■ Your objective: The result should be every line in the data below that carries the string "agent".

Records from a collection
□ □ □ □ □

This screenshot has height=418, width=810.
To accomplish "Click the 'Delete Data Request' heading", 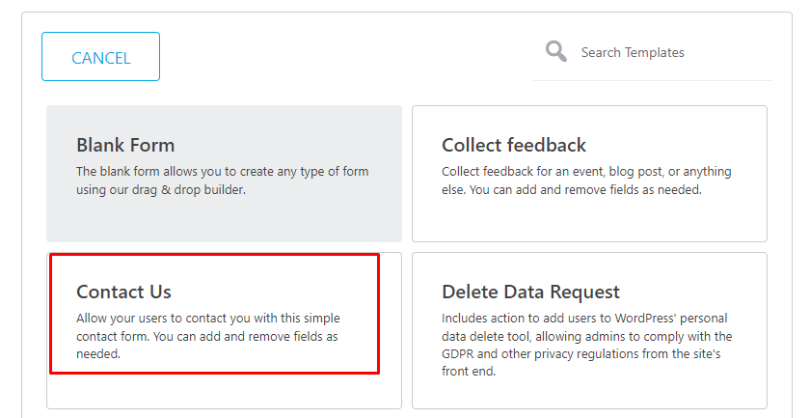I will tap(530, 292).
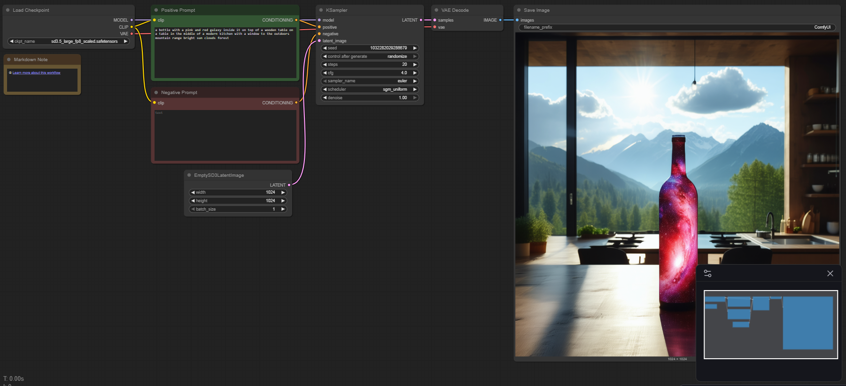Image resolution: width=846 pixels, height=386 pixels.
Task: Click the KSampler LATENT output connector
Action: (421, 20)
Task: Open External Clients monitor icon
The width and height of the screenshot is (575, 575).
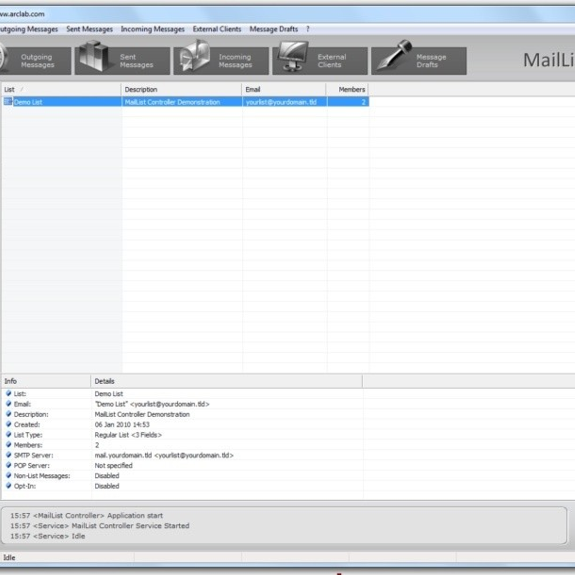Action: (293, 56)
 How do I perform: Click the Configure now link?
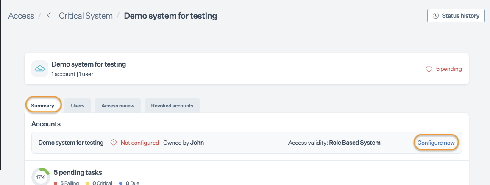pyautogui.click(x=436, y=143)
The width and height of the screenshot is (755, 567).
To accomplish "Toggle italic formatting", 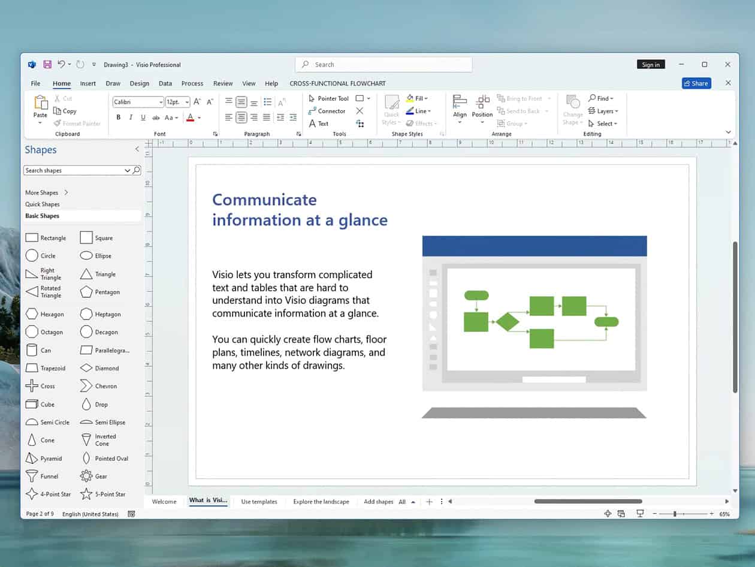I will (x=131, y=117).

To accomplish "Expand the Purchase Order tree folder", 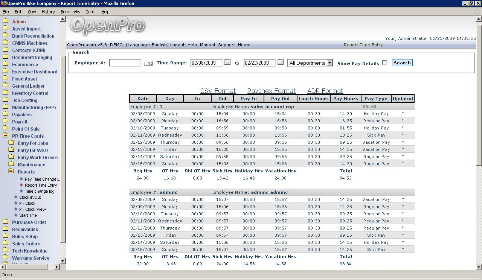I will pos(6,222).
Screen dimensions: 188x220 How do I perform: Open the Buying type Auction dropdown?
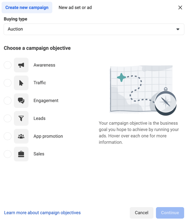(x=94, y=29)
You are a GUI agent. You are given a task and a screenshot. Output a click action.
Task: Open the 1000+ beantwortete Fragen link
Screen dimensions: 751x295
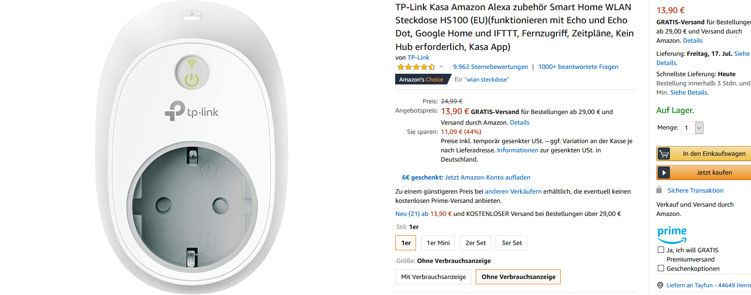coord(578,67)
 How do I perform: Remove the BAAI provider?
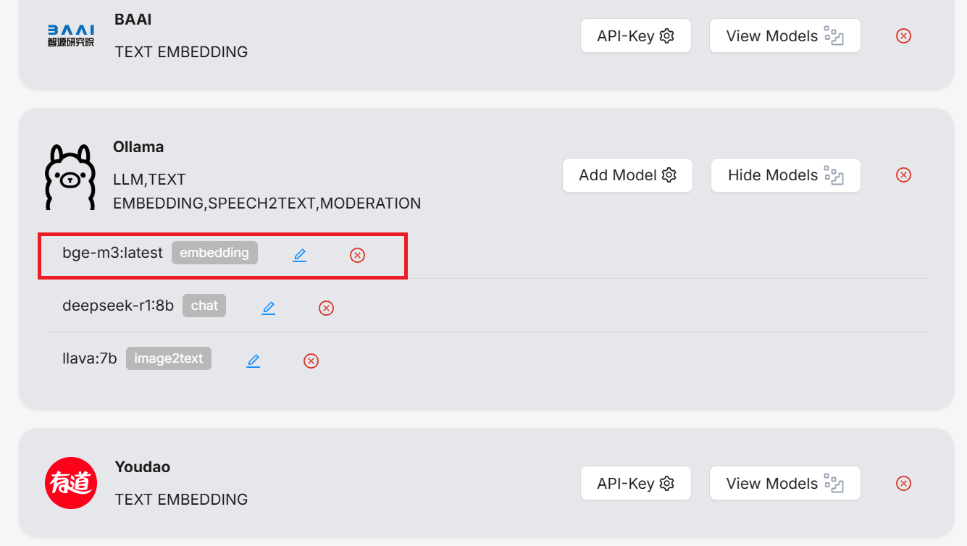[x=903, y=35]
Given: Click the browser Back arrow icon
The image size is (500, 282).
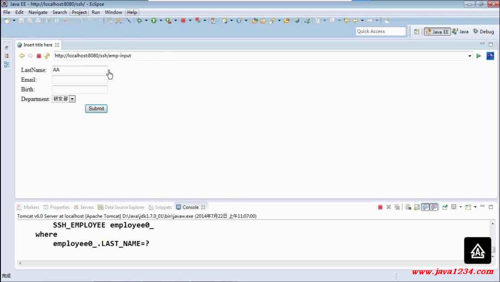Looking at the screenshot, I should [22, 56].
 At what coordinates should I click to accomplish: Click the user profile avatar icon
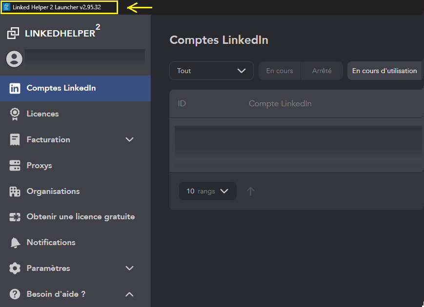(15, 59)
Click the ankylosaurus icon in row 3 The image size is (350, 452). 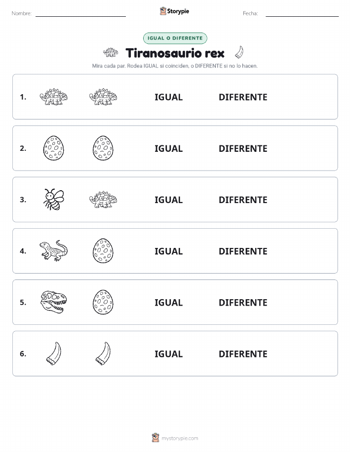[x=103, y=200]

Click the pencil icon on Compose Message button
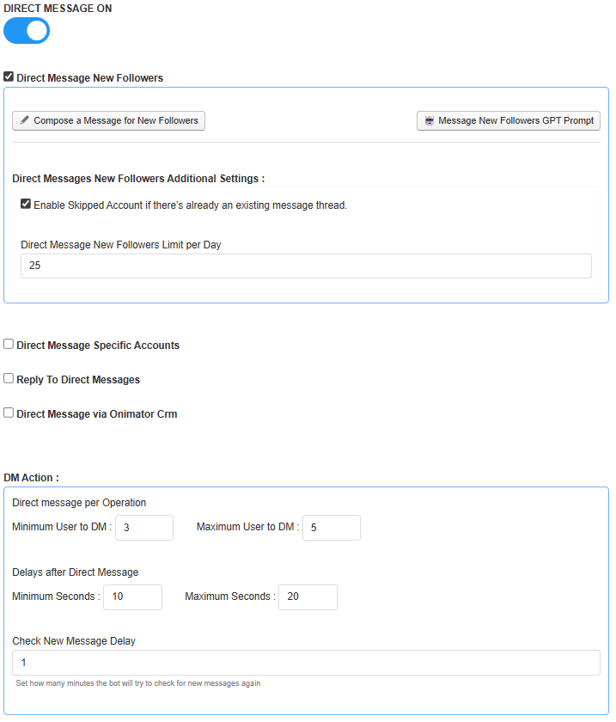click(26, 120)
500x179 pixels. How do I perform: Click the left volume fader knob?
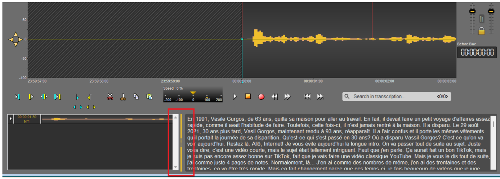click(472, 12)
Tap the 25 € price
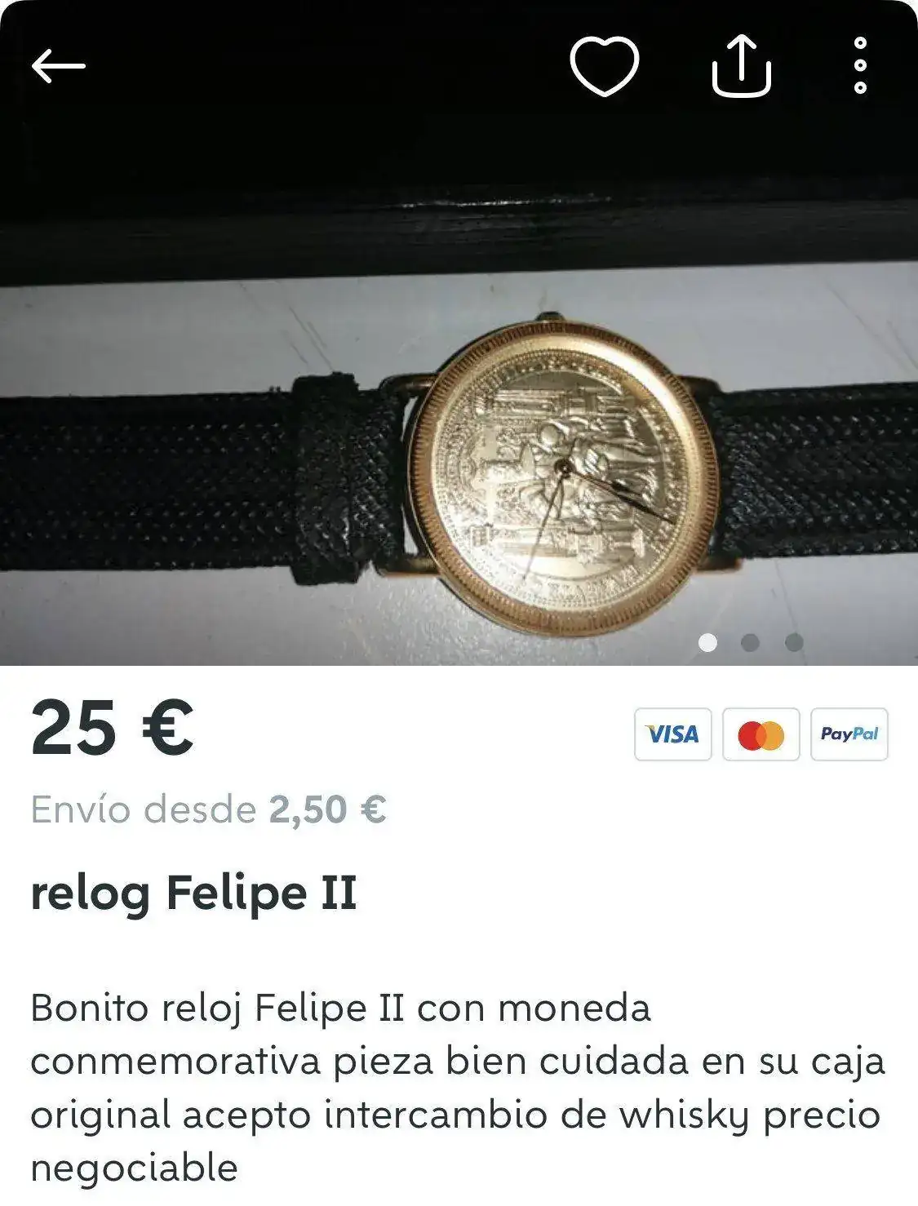Viewport: 918px width, 1206px height. click(113, 728)
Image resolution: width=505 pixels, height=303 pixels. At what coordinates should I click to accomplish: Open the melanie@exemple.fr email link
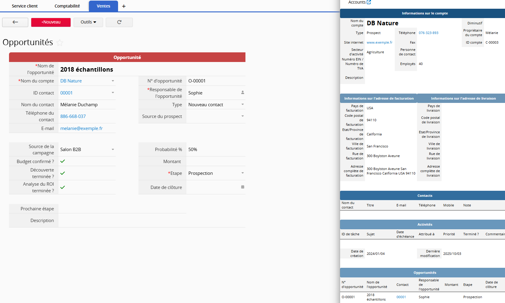81,128
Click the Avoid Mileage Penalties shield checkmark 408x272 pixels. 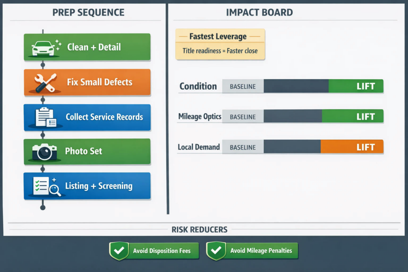pos(216,250)
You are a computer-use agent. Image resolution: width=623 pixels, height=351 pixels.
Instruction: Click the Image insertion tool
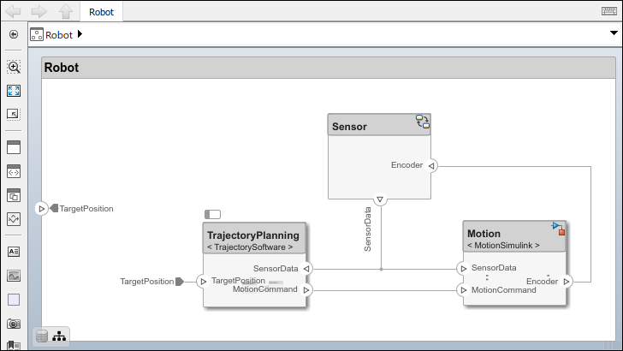14,276
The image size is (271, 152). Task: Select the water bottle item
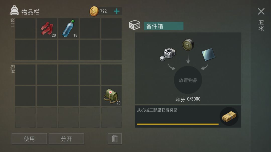click(x=69, y=29)
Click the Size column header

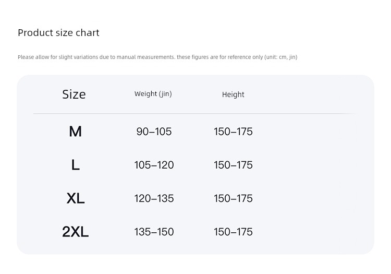[74, 94]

□ □ □ □ □

■ Response for this exercise:
You are a GUI agent. You are given a task and a screenshot. Output a click action.
You are a computer-use agent. Image resolution: width=623 pixels, height=351 pixels.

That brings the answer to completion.